We are using an existing Javascript framework that has the sortable table; "lots" of results means hundreds. The problem is that our users are at some remote site and a lot of delay is the network time to send/receive data from the data center. Sorting the data at the database side and only send one page worth of results at a time is nice; but when the user clicks some column header, another round trip is done, which always add 3-4 seconds.
Well, I guess that might be the network team's problem :)
Using sorting paging at the database level is the correct answer. If your query returns 1000 rows, but you're only going to show the user 10 of them, there is no need for the other 990 to be sent across the network.
Here is a mysql example. Say you need 10 rows, 21-30, from the 'people' table:
SELECT * FROM people LIMIT 21, 10
You should be doing paging back on the database server. E.g. on SQL 2005 and SQL 2008 there are paging techniques. I'd suggest looking at paging options for whatever system you're looking at.
What database are you using as there some good paging option in SQL 2005 and upwards using ROW_NUMBER to allow you to do paging on the server. I found this good one on Christian Darie's blog
eg This procedure which is used to page products in a category. You just pass in the pagenumber you want and the number of products on the page etc
CREATE PROCEDURE GetProductsInCategory
(#CategoryID INT,
#DescriptionLength INT,
#PageNumber INT,
#ProductsPerPage INT,
#HowManyProducts INT OUTPUT)
AS
-- declare a new TABLE variable
DECLARE #Products TABLE
(RowNumber INT,
ProductID INT,
Name VARCHAR(50),
Description VARCHAR(5000),
Price MONEY,
Image1FileName VARCHAR(50),
Image2FileName VARCHAR(50),
OnDepartmentPromotion BIT,
OnCatalogPromotion BIT)
-- populate the table variable with the complete list of products
INSERT INTO #Products
SELECT ROW_NUMBER() OVER (ORDER BY Product.ProductID),
Product.ProductID, Name,
SUBSTRING(Description, 1, #DescriptionLength) + '...' AS Description,
Price, Image1FileName, Image2FileName, OnDepartmentPromotion, OnCatalogPromotion
FROM Product INNER JOIN ProductCategory
ON Product.ProductID = ProductCategory.ProductID
WHERE ProductCategory.CategoryID = #CategoryID
-- return the total number of products using an OUTPUT variable
SELECT #HowManyProducts = COUNT(ProductID) FROM #Products
-- extract the requested page of products
SELECT ProductID, Name, Description, Price, Image1FileName,
Image2FileName, OnDepartmentPromotion, OnCatalogPromotion
FROM #Products
WHERE RowNumber > (#PageNumber - 1) * #ProductsPerPage
AND RowNumber <= #PageNumber * #ProductsPerPage
You could do the sorting on the server. AJAX would eliminate the necessity of a full refresh, but there'd still be a delay. Sides, databases a generally very fast at sorting.

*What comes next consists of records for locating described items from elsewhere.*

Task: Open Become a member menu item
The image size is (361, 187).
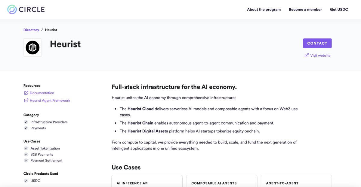Action: (305, 10)
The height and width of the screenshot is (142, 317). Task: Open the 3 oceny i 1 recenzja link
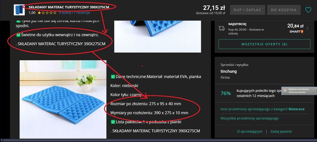[74, 13]
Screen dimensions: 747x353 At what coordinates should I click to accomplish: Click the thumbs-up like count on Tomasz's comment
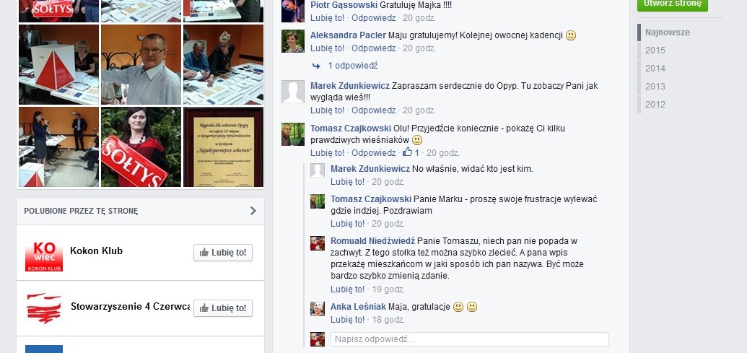pos(411,152)
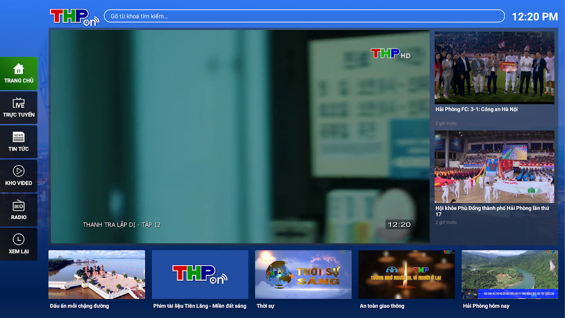
Task: Click the Trang Chủ home icon
Action: [x=19, y=69]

For these situations I employ techniques on the SQL Server side that not only leverage the database for the sorting, but also use custom paging to ONLY return the specific records needed.
It is a bit of a pain to implemement at first, but the performance is amazing afterwards!
How large is "a lot" of data? Hundreds of rows? Thousands?
Sorting can be done via JavaScript painlessly with Mochikit Sortable Tables. However, if the data takes a long time to sort (most likely a second or two [or three!]) then you may want to give the user some visual cue that soming is happening and the page didn't just freeze. For example, tint the screen (a la Lightbox) and display a "sorting" animation or text.